Brown stresses 'continuity' with Blair

LONDON HAS become a tax haven for the world's billionaires. One British hedge fund manager put it clearly: "I think the super-rich want to have two homes, one in New York and one in London, but if they're based in New York, they would pay a lot more tax than here."

The thousand richest people in Britain own half the country's liquid assets. In the last five years of New Labour government they have seen their wealth increase by 79%, to an average of 70 million per head (excluding first and second homes!).

Meanwhile twelve million people live below the poverty line. Public services are being decimated.

Average mortgage payments have increased by 1,500 in the last year, while food prices increased by at least 6%. The government is demanding public-sector workers accept effective pay cuts.

No wonder Britain's workers have the longest working hours in Europe, struggling to make ends meet while a few at the top drown in an orgy of unimaginable excess.

This is Britain under Blair. Add in the nightmarish occupations of Iraq and Afghanistan and it is no wonder that New Labour were humiliated in this year's elections and only 22% of the population believe Blair did 'a good job'.

Millions of workers will greet his departure this week with relief.

Brown, however, will be more of the same. He has spent the last six weeks emphasising the continuity between himself and Blair; promising to increase 'reform' (read destruction) of public services.

As chancellor he has been directly responsible both for attacks on public sector pay and the tax-free bonanza being enjoyed by the super-rich.

Brown has also used his pre-coronation period to pose as being even tougher on 'terror' than Blair.

He has not, however, indicated any change in Britain's imperialist foreign policy, which is responsible for making Britain a target.

His proposal to increase the length of time individuals can be held without charge beyond the current, already draconian, 28 days will not effectively combat terrorism, but it will further undermine democratic rights.

Undermining democratic rights

Just as was the case with the Prevention of Terrorism Act (legislation that was supposed to thwart the IRA), the vast majority arrested will be innocent. Under the PTA only 1% of those arrested were convicted of any crime.

Brown's 'coronation' campaign, designed to show that he can out-Blair Blair, has had some effect.

Despite Tory attempts to portray him as a closet socialist, voters on average now consider him to be only minutely 'left of the centre-ground' - the 'centre-ground' being the standard anti-working class, pro-big business, pro-privatisation policies being pursued by all the establishment parties.

However, Blair is seen as being considerably to the right of 'centre'.

Despite Brown's efforts to prove otherwise, there are working-class voters hoping that Brown will act in their interests, or at least slow the pace of New Labour's attacks. It is this that has led to the small 'Brown bounce', which has increased New Labour's miserable rating by about 3%. Experience of Brown as prime minister will destroy these desperate hopes.

If a feeling rapidly develops that 'nothing has changed' a Brown government could quickly face an explosion of all the accumulated discontent of the working class, in the form of industrial action, which the trade union leaders would be powerless to hold back.

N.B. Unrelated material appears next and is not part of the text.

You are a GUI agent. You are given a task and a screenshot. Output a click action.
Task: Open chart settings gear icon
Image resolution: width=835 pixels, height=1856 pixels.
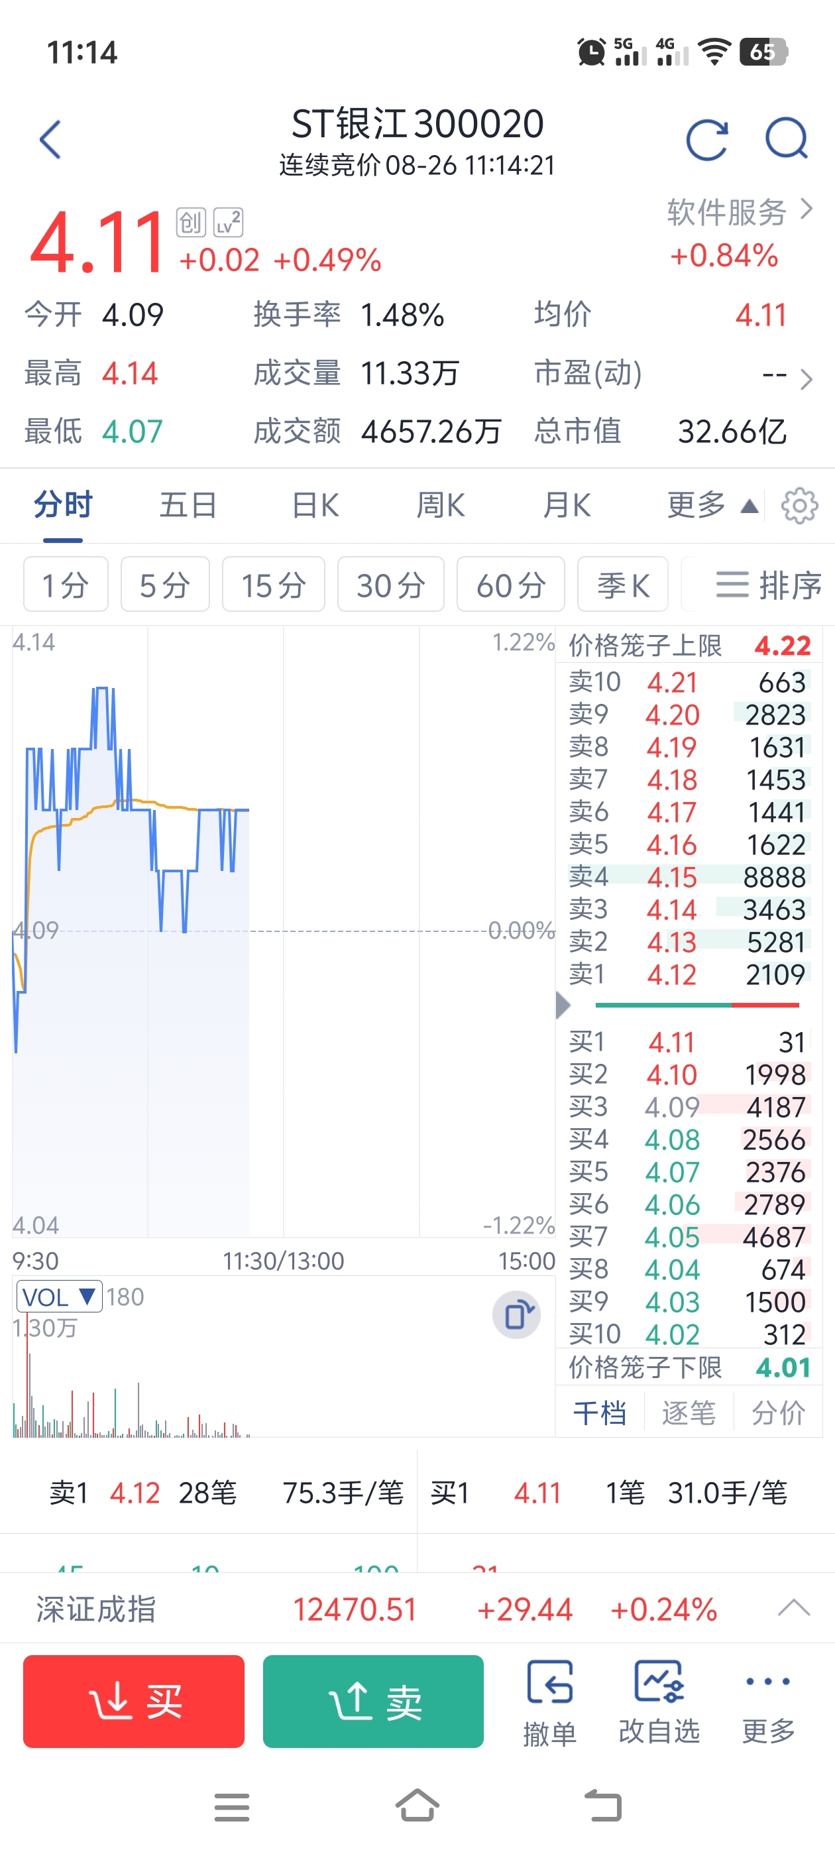click(x=799, y=506)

One factor in how rapidly events will develop is the timing of the next world economic crisis, which would be likely to hit Britain, now a giant casino for the world's hedge fund gamblers, particularly hard. Even if the economy continues to grow for a couple more years, and it takes a bit longer for the paint to completely flake off Brown's 'respray' of New Labour, he will still face an increased willingness of the working class to struggle.

New workers' party

A foretaste of this may come within days, delivered by the postal workers, if their union, the CWU, goes ahead with a strike to defend pay and conditions.

As Brown and Cameron fight a battle to be the best representative of big business, the need for a mass party that stands up for the working class is overwhelming. Some activists continue to hope that New Labour can be 'reclaimed' by the working class.

Yet this is shown again to be utopian by Brown's coronation. He was nominated by 313 of 355 MPs, with left MP John McDonnell unable to win enough parliamentary support even to get on the ballot paper.

Instead a contest is taking place for the virtually powerless position of deputy leader. Even if a left-wing candidate was elected they would be unable to do more than whisper in Brown's ear.

However, there is no possibility of this happening. All six deputy leadership candidates nominated Brown for leader, revealing that, far from representing workers' interests, their priorities lie first and foremost with furthering their own careers.

In the hope of winning ordinary trade unionists' backing, some have made attacks on the obscene wealth at the top of British society.

However, even Jon Cruddas MP, who has gone furthest - stating the obvious truth that New Labour has ignored the working class and lost five million voters as a result - was quick to deny that he supported any concrete increase in taxation of the rich.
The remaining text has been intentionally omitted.